- **PROMPT**: Output exactly, please, the lines of the records below from the one containing "Workshop Klimaatgesprekken (384, 2054)" through the final line.

.....

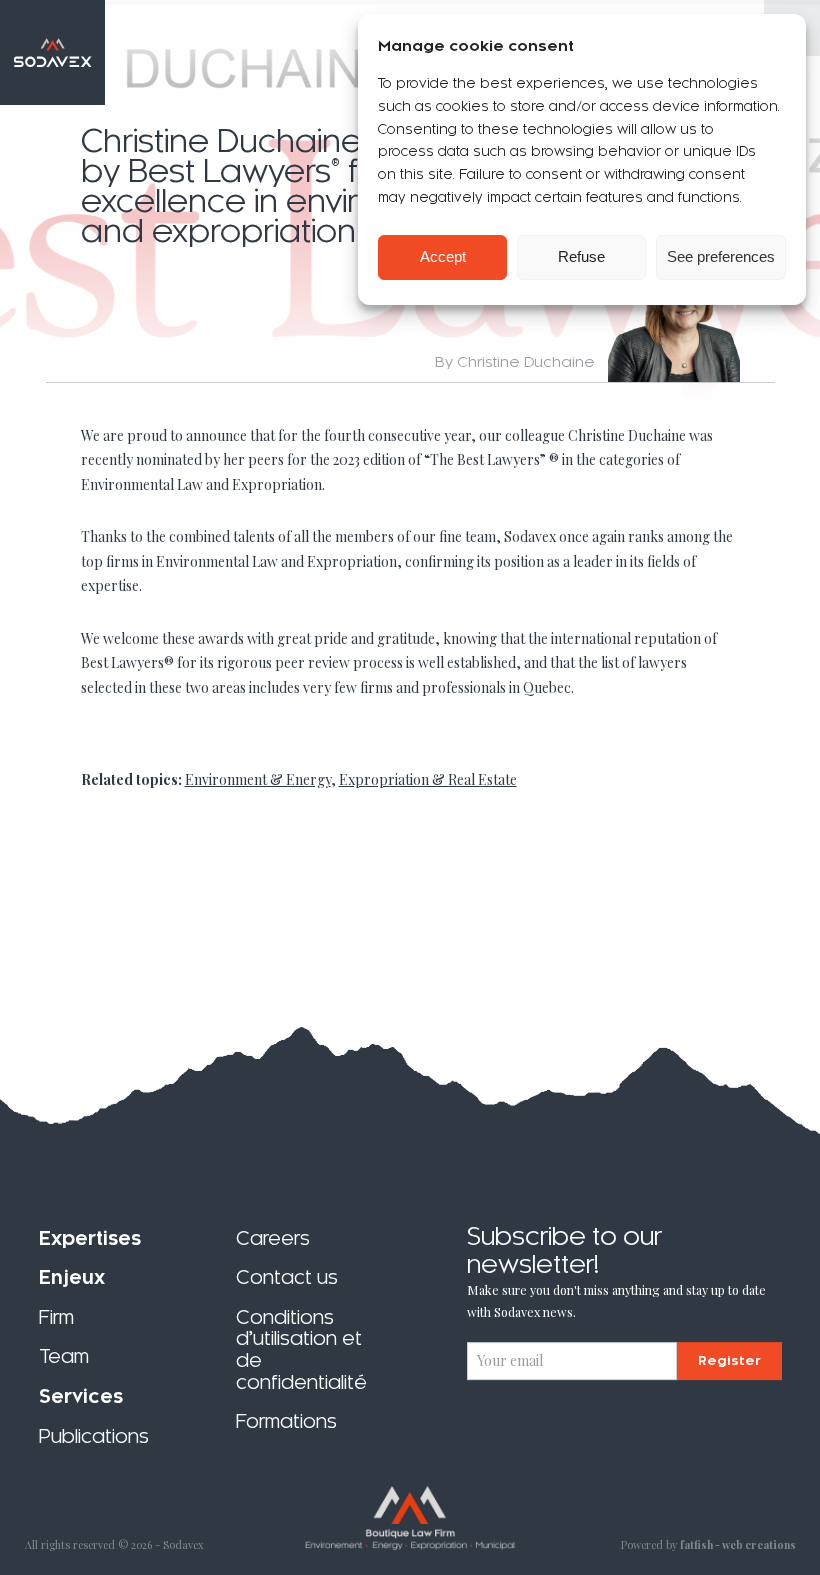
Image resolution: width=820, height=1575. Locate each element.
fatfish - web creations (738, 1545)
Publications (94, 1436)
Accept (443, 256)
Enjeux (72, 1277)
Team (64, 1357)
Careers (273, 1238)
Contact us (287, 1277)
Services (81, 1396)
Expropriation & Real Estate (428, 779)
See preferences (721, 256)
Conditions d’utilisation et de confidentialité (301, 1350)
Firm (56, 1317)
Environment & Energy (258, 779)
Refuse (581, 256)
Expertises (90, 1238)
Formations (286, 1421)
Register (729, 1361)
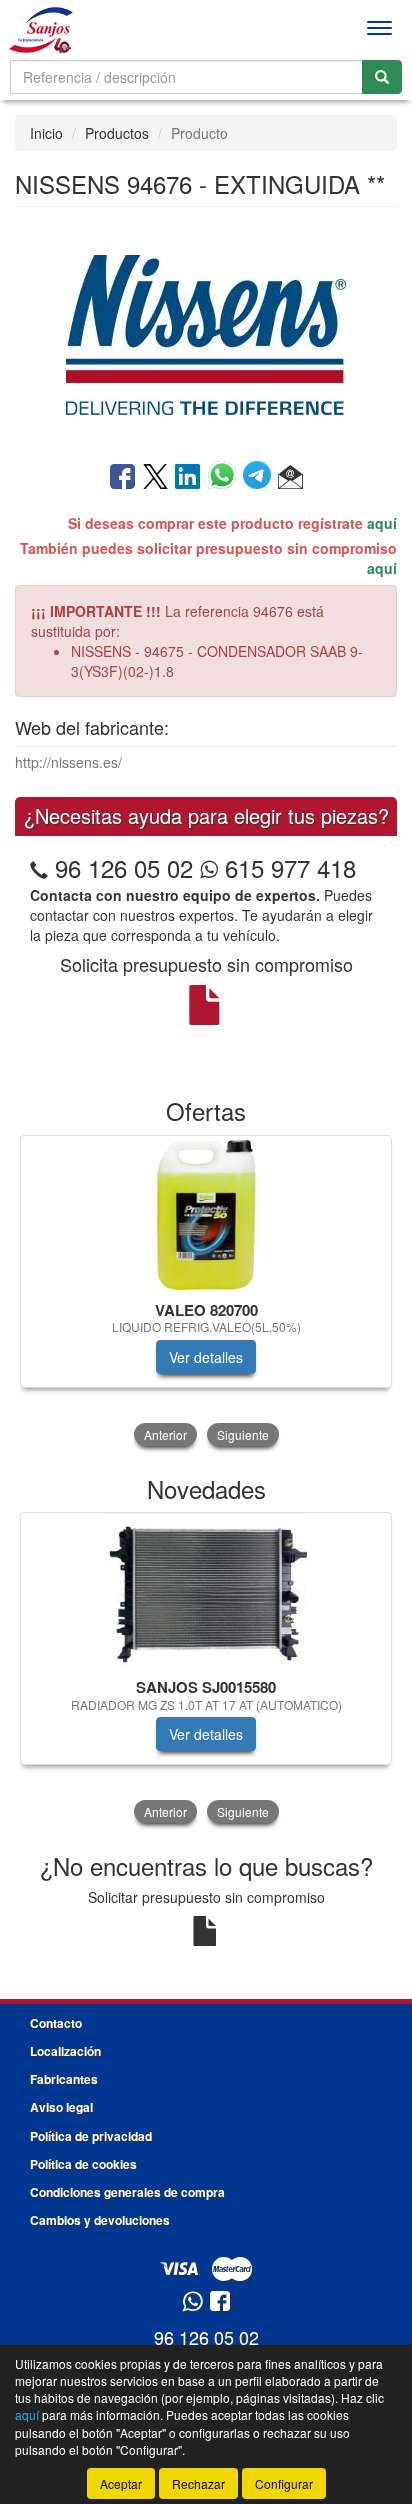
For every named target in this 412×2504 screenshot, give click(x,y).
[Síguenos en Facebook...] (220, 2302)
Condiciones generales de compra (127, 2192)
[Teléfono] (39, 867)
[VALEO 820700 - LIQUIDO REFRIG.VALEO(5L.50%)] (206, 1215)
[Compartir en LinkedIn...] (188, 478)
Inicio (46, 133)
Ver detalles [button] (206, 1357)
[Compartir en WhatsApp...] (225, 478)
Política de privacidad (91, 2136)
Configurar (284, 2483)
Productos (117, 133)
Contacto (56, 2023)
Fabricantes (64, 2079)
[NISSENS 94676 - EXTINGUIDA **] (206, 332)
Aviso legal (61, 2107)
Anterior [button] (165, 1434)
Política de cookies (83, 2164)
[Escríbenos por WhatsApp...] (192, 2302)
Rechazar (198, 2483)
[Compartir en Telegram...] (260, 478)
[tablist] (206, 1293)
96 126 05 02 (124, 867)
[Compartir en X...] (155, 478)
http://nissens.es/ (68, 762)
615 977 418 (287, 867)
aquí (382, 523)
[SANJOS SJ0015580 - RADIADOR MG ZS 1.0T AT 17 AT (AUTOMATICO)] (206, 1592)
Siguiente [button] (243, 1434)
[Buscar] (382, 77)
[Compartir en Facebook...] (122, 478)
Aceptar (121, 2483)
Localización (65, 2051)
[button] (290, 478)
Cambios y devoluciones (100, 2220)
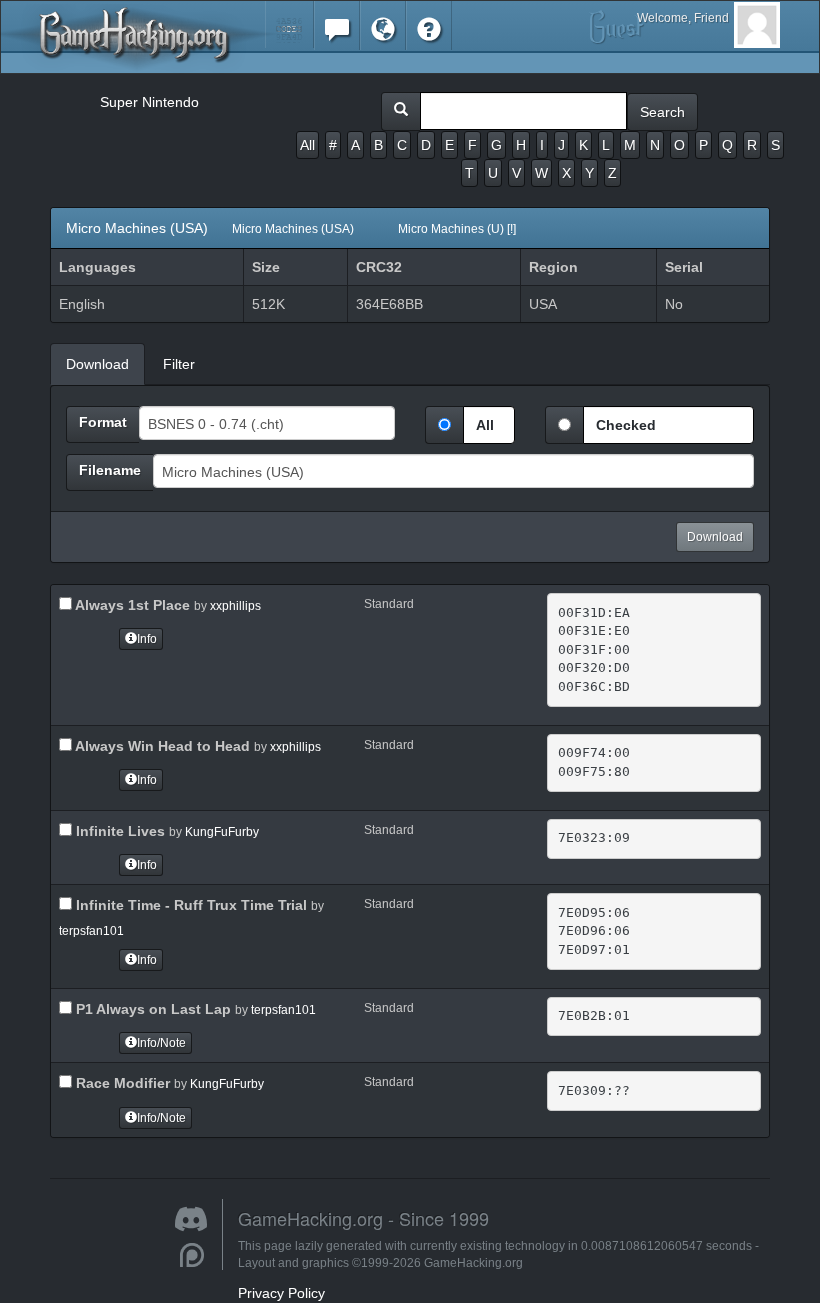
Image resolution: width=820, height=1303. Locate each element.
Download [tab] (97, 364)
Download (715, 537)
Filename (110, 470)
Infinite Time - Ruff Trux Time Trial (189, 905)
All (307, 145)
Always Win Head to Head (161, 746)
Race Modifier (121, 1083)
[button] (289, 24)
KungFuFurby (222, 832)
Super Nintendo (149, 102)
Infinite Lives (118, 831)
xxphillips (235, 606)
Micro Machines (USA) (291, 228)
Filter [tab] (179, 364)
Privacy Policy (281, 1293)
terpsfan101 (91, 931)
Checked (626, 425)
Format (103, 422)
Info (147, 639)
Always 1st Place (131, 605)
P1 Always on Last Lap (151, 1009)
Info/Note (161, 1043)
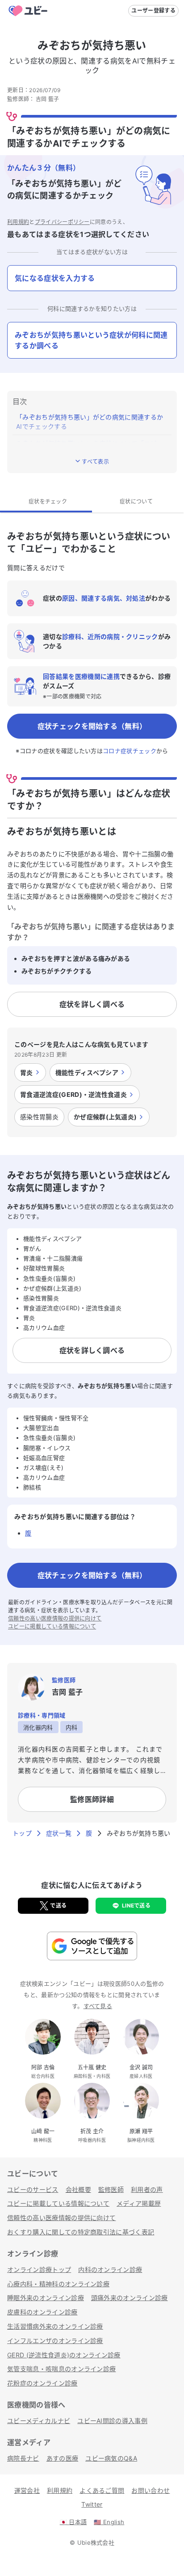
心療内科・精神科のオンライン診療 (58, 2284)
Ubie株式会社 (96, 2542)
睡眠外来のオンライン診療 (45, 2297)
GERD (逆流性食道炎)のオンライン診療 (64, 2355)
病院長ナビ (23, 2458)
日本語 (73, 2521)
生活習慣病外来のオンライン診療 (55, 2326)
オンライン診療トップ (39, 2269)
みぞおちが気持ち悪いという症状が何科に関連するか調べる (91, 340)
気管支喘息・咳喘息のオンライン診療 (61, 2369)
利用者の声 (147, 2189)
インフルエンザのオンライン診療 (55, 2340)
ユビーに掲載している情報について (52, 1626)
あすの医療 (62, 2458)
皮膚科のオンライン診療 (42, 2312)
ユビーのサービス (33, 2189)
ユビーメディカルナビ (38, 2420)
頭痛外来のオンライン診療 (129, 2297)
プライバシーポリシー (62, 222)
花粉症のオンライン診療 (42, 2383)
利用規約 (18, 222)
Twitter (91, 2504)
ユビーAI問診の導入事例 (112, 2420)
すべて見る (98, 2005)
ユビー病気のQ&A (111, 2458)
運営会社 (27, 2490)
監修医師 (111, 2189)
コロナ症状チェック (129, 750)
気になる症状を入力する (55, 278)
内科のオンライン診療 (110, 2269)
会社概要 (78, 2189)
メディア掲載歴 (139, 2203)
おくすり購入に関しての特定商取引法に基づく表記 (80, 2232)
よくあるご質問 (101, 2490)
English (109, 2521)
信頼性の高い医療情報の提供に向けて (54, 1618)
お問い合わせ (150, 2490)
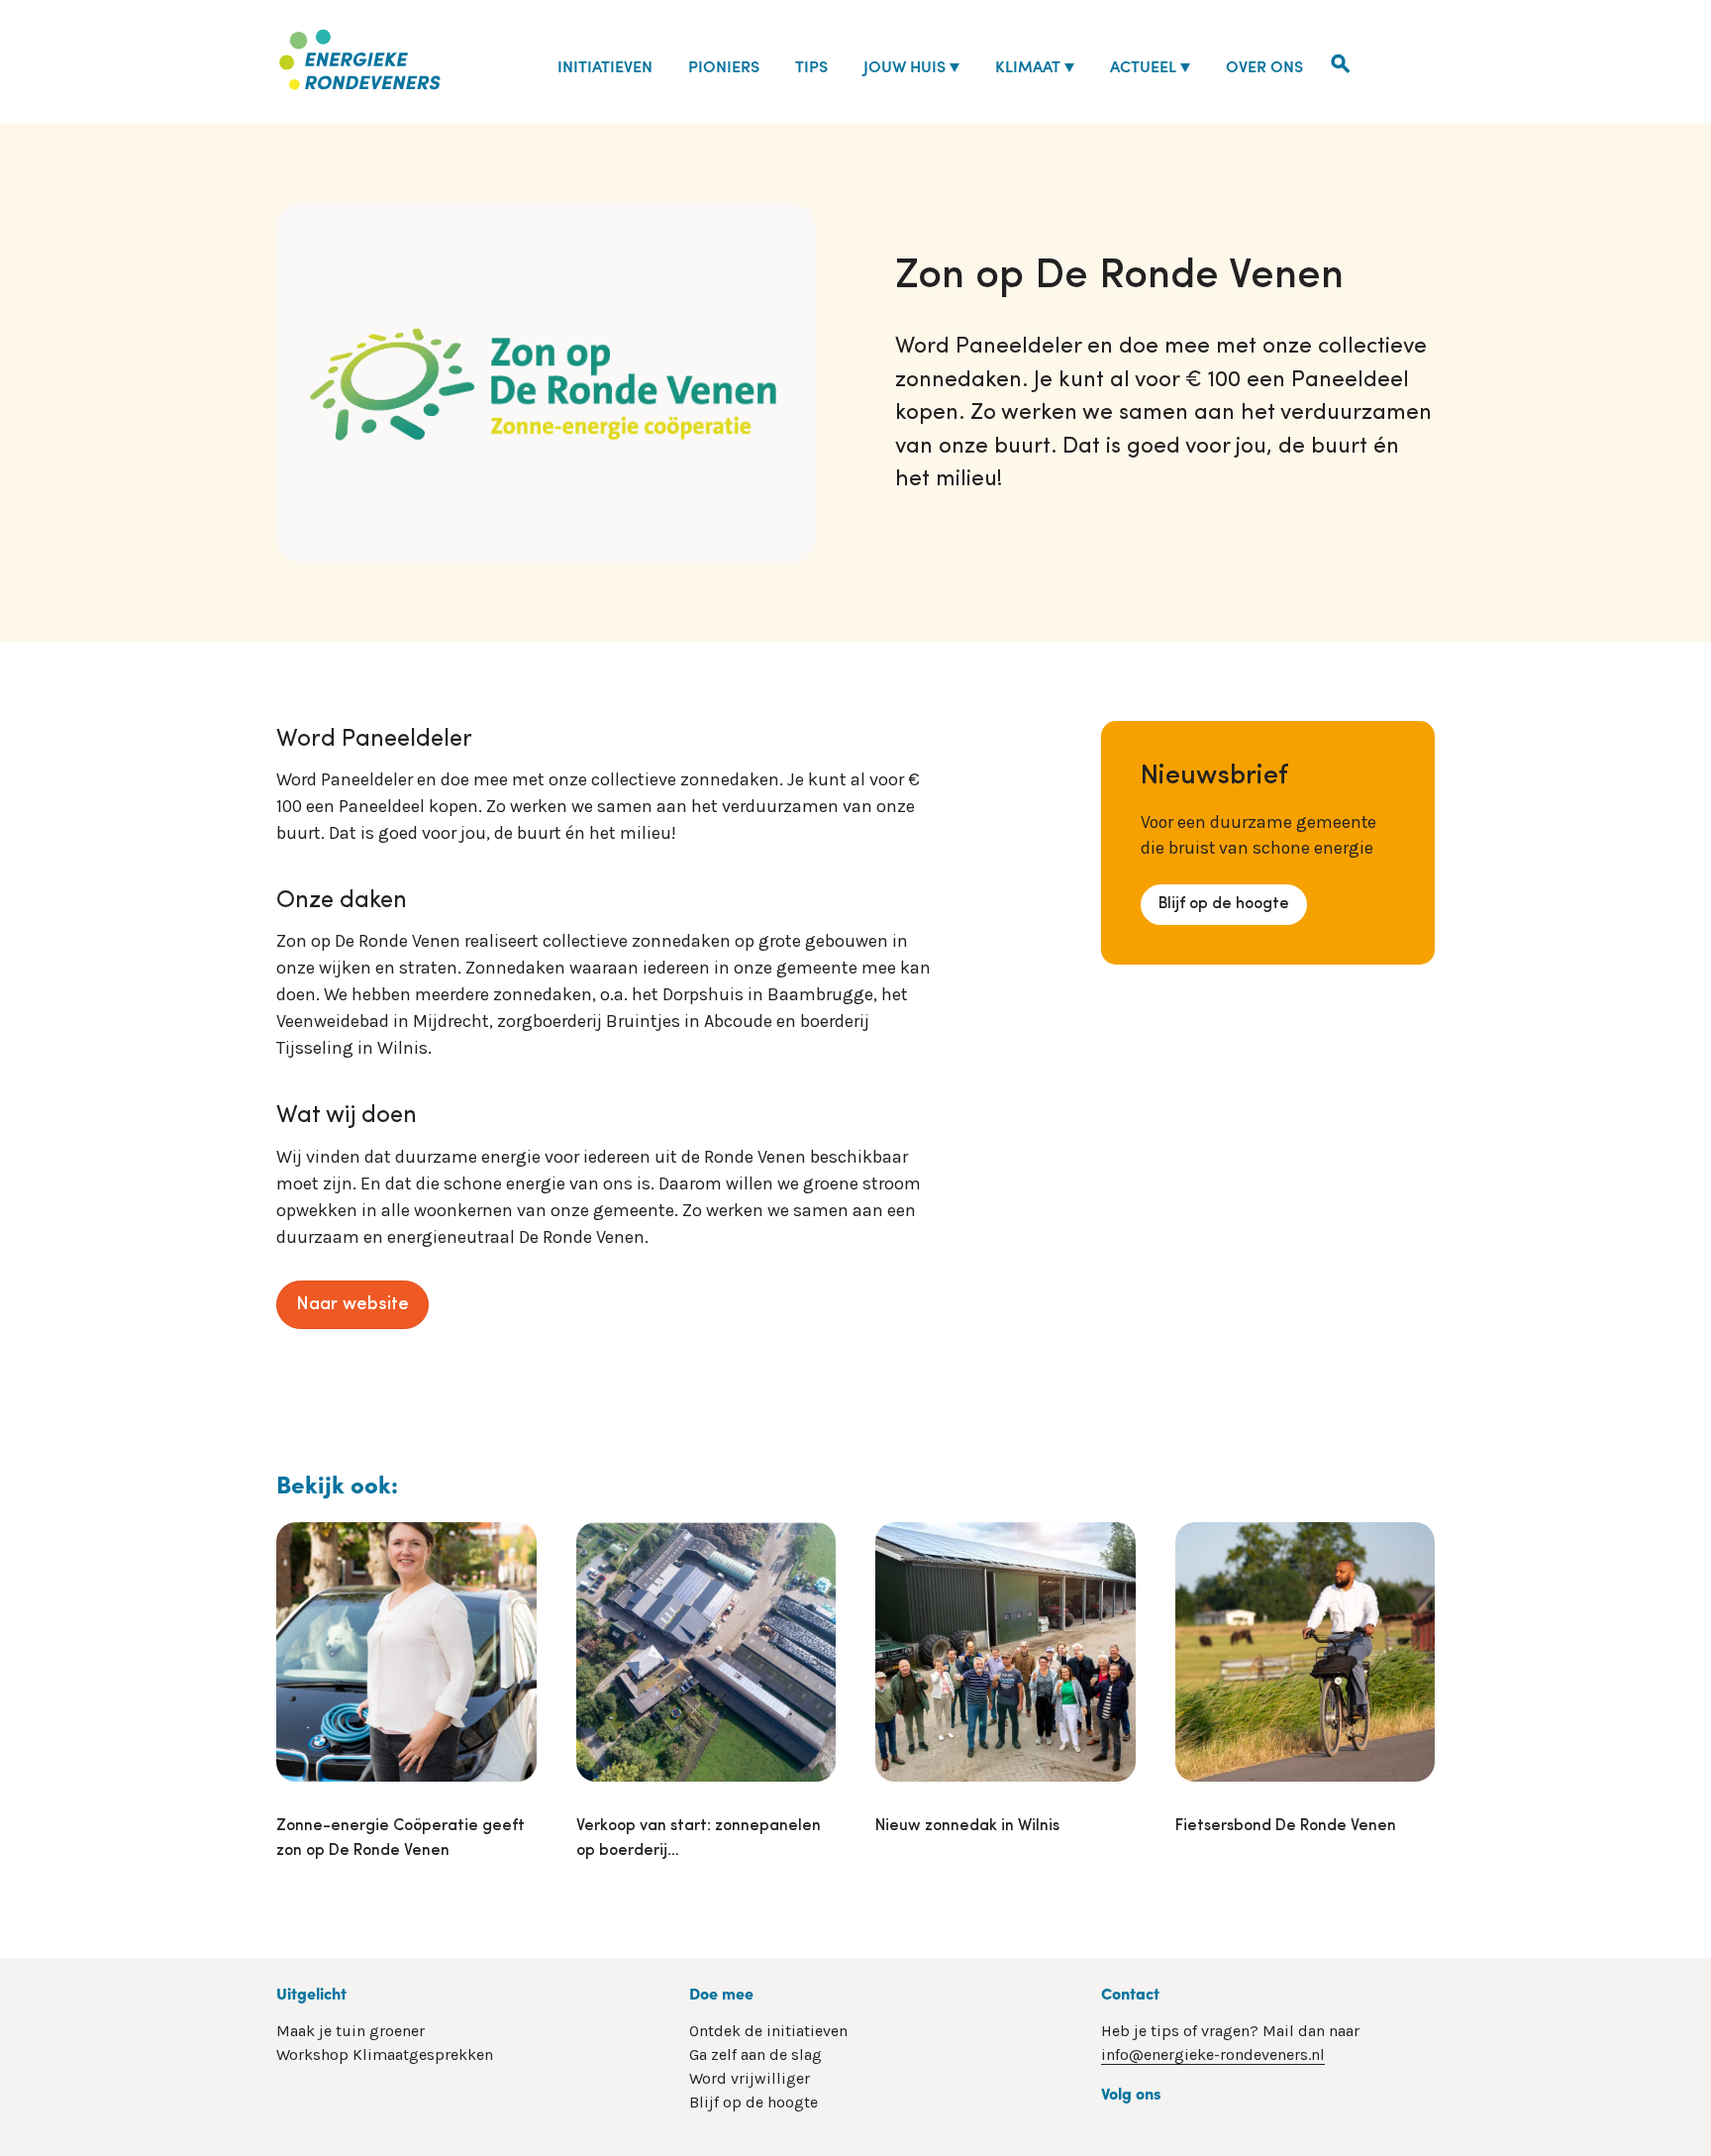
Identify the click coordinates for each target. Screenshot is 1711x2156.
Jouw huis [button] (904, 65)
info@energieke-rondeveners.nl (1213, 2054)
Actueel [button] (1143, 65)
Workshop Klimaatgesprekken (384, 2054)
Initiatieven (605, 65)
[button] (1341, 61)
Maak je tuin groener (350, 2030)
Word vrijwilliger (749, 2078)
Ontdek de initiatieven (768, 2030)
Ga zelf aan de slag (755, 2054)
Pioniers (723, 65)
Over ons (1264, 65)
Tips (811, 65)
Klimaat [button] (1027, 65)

.....

- **COMPLETED TASK**:
Workshop Klimaatgesprekken (384, 2054)
Initiatieven (605, 65)
[button] (1341, 61)
Maak je tuin groener (350, 2030)
Word vrijwilliger (749, 2078)
Ontdek de initiatieven (768, 2030)
Ga zelf aan de slag (755, 2054)
Pioniers (723, 65)
Over ons (1264, 65)
Tips (811, 65)
Klimaat [button] (1027, 65)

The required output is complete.